Sa démarche se ralentit ; elle s’arrêta, regardant devant elle avec distraction et fouillant du bout de son ombrelle les fougères qui verdoyaient au bord du sentier. Cependant elle entendit un bruit de pas derrière elle, et elle vit Selden à son côté.

— Comme vous marchez vite ! remarqua-t-il. — J’ai cru que je ne vous rattraperais jamais.

Elle répondit gaiement :

— Vous devez être hors d’haleine ! Voilà une heure que je suis assise sous cet arbre.

— Pour m’attendre, j’espère ? — répliqua-t-il.

Elle repartit avec un rire incertain :

— C’est-à-dire que j’attendais… pour voir si vous viendriez.

— Je saisis la nuance, mais je ne m’en inquiète pas : car vous ne pouviez faire l’un sans l’autre… Mais n’étiez-vous pas sûre que je viendrais ?

— Si j’attendais assez longtemps, oui… mais, voilà ! je n’avais qu’un temps limité pour cette expérience.

— Pourquoi limité ?… limité par le déjeuner ?

— Non ; par mon autre rendez-vous.

— Votre rendez-vous pour aller à l’église avec Muriel et Hilda ?

— Non, mais pour revenir de l’église avec quelqu’un d’autre.

— Ah ! je vois… j’aurais dû savoir que vous êtes toujours richement pourvue d’alternatives… Et cette autre personne reviendra-t-elle par ici ?

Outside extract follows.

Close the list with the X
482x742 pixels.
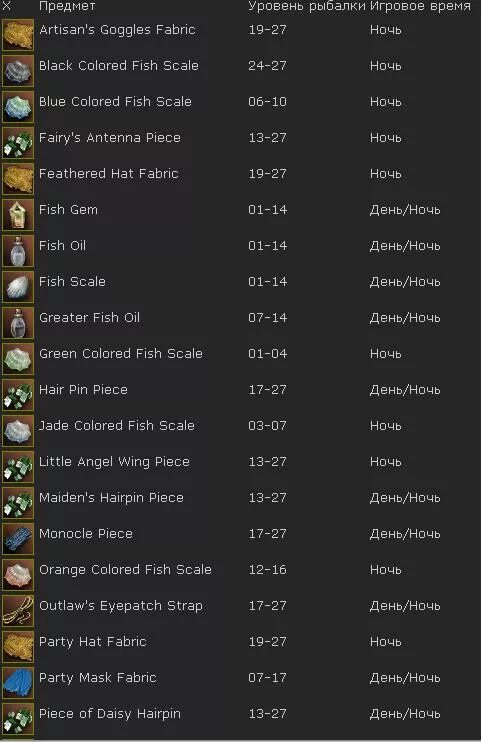(7, 6)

Lily de nouveau se mit à rire :

— Voilà justement ce que je ne sais pas, et, pour le découvrir, il faut que j’arrive à l’église avant la fin de l’office.

— Parfaitement !… Et moi, il faut que je vous en empêche : auquel cas, l’autre personne, piquée de votre absence, prendra la résolution désespérée de rentrer en omnibus.